Render the part of the entries that opens with the line containing "You are a computer-use agent.", including that line, through the final line of the entries as a JSON list of strings, one string per line, with blank lines omitted. Leave the pictures out of the answer.

--- start Extracted information ---

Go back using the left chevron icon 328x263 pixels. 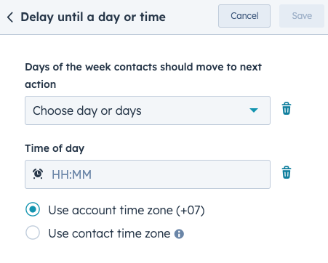tap(10, 17)
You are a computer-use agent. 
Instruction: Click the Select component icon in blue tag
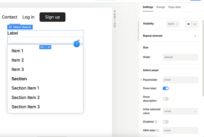[x=10, y=27]
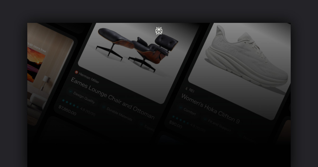Open the Eames Lounge Chair and Ottoman title
318x167 pixels.
click(x=113, y=98)
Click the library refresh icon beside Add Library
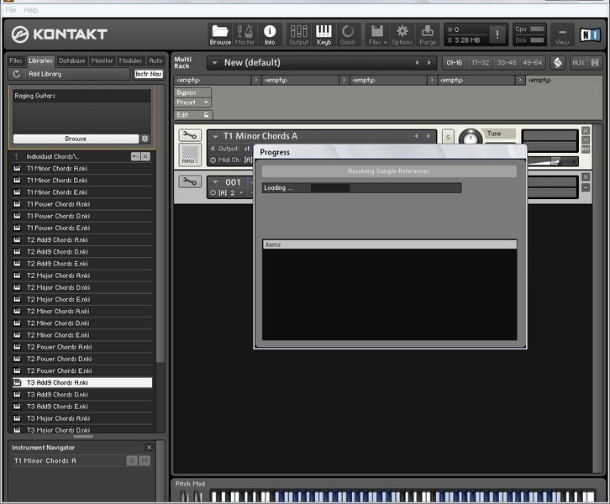This screenshot has height=504, width=610. coord(16,74)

--- end Extracted information ---

▶ Problem solution:
[
  "You are a computer-use agent. ",
  "Instruction: Click the Select component icon in blue tag",
  "[x=10, y=27]",
  "Open the Eames Lounge Chair and Ottoman title",
  "318x167 pixels.",
  "click(x=113, y=98)",
  "Click the library refresh icon beside Add Library",
  "This screenshot has height=504, width=610. coord(16,74)"
]